Readers: What is something you’ve kept working to improve?

17 Thoughts

  1. Apart from improving my computer skills (to be able to continue working part-time in my retirement), it’s my life-long dream of writing fiction.
    I’ve attended many writing workshops and have drafts for stories and a draft for a novel (well, more like a saga covering a few generations)
    My main challenge is expressing myself well in English. I first learned to read and write in the US but we moved to South America when I was eight years old where I wasn’t among English-speaking people most of the time. So sometimes, or maybe most of the time, my syntax (maybe my grammar in general) is not quite right. I don’t have a college degree but I keep trying to learn to put my ideas, my stories on paper in the best way I see I can. It’s an ongoing project!

    1. That is so exciting! A college degree isn’t necessary for a writer. Keep at it — it took me a long time to get published. I took a lot of writing classes too. I also listened to authors whenever possible. It’s easier now because people do things on Zoom or Facebook. There are also a lot of great writing books out there.
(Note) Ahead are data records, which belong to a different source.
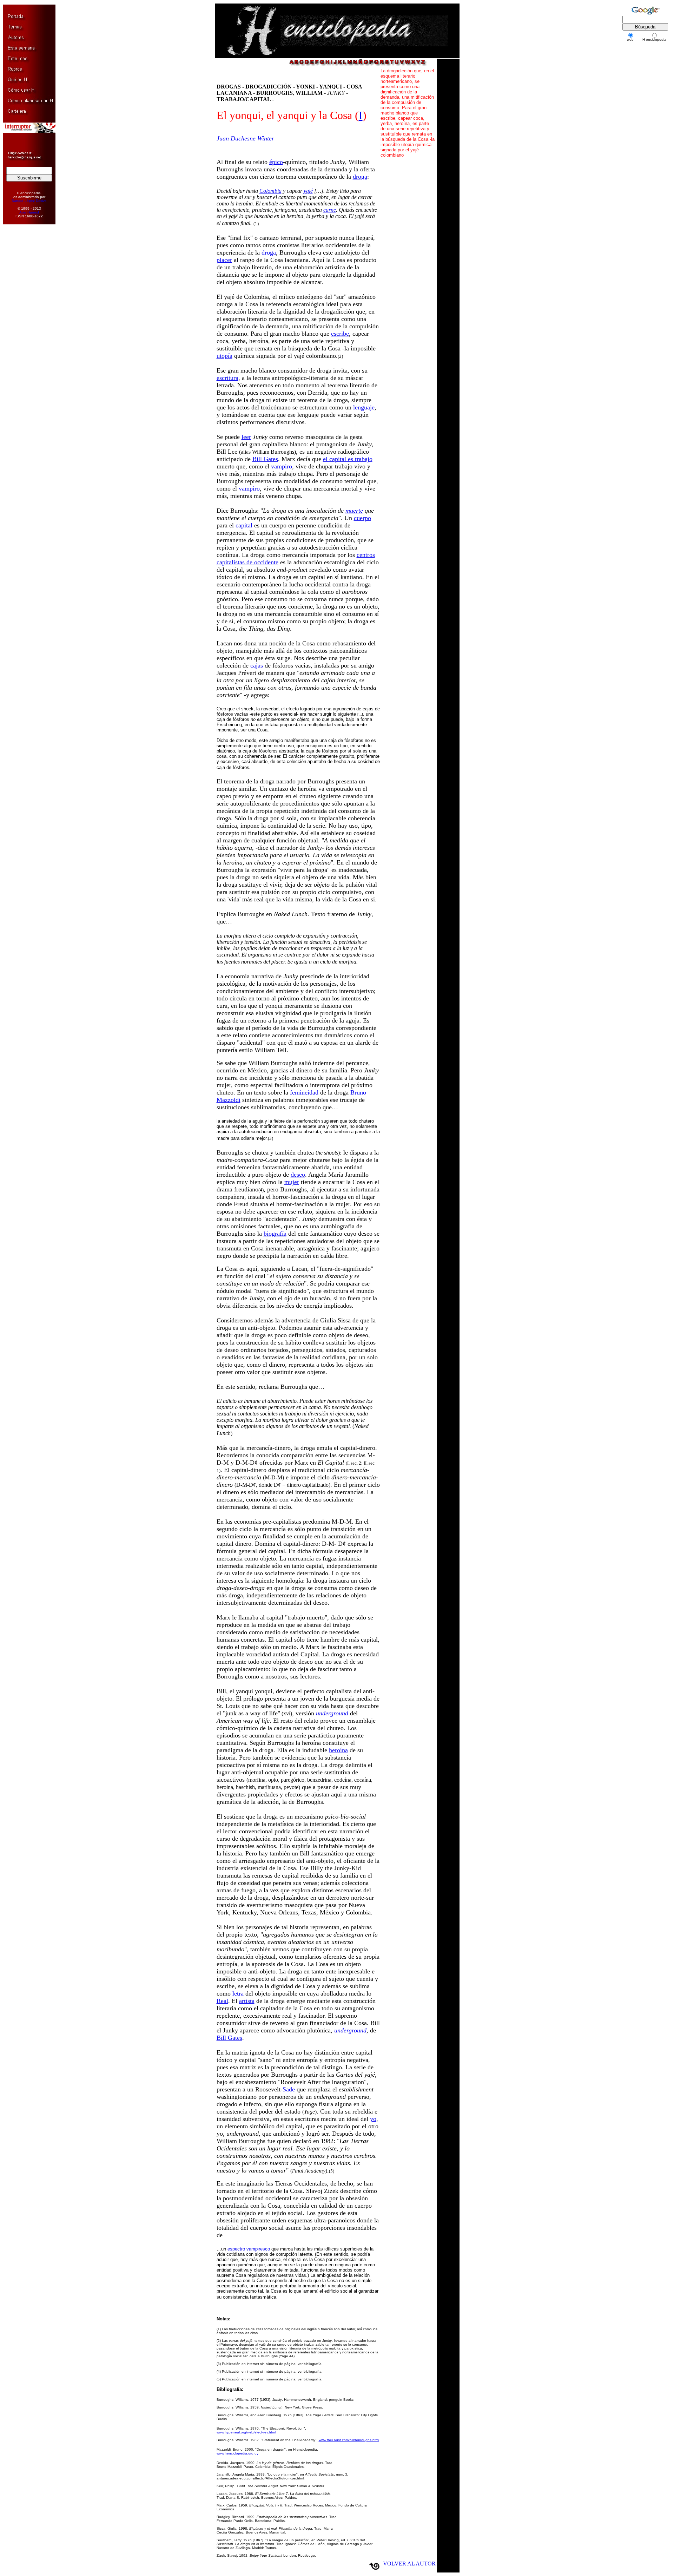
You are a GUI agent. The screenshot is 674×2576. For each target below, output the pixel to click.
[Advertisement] (26, 337)
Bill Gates (265, 458)
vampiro (281, 466)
  2. I kept working on my first Laurel Highlands Mystery, ROOT OF ALL EVIL, until it sold. I tell people it was my second book – and third, and fourth, and fifth! LOL

  3. Photograph! You never know it all. By the time you think you’ve learned your camera, something (desire to upgrade, it heaven forbid breaks, or you aren’t getting the type photo you desire to get) happens and you get a new camera. It’s starting all over learning where things are and how they work. Each picture is never the same – lighting changes, subject isn’t one to be still or angle might be different – are just a few of the multiple factors of capturing what the eye sees. You see a technique of another and hope to copy it or you desire to come up with your own.

    When we stop learning, we stop living. When we are content with where we are, we stagnate. So even if I might cry, whimper or throw a fit temporarily, I will continue to strive to do better, increase by abilities and always be looking for ways to improve.
    2clowns at arkansas dot net

  4. I am heavily involved in my local town’s politics so I make it a point to constantly try to understand the other party’s side, history, etc in hopes of getting along.

  5. Anything you write is great, Sherry (even the first version!), so don’t think badly about any of your writing. Sometimes trying to fix things that really don’t need fixing renders something less appealing than the original. I am constantly evolving and trying to shine a light where there may be shadows. Have a blessed day! Luis at ole dot travel

  6. My first thought was “everything”. But, mostly my penmanship – every time I see beautiful, legible handwriting, I aspire to be able to do that – just for my own enjoyment and satisfaction.
    (oh, yes, and so my biographer(s) will be able to read the source materials….lol)

  7. It’s a great opening. I want to know more! I’m in the process of reworking my first two books – oh boy, there have been many lessons learned.

  8. I love the progression to your polished opening, Sherry – yes, so much better! This post is also a caution for aspiring authors – don’t send it out too soon. I’m still looking forward to reading this book, just saying.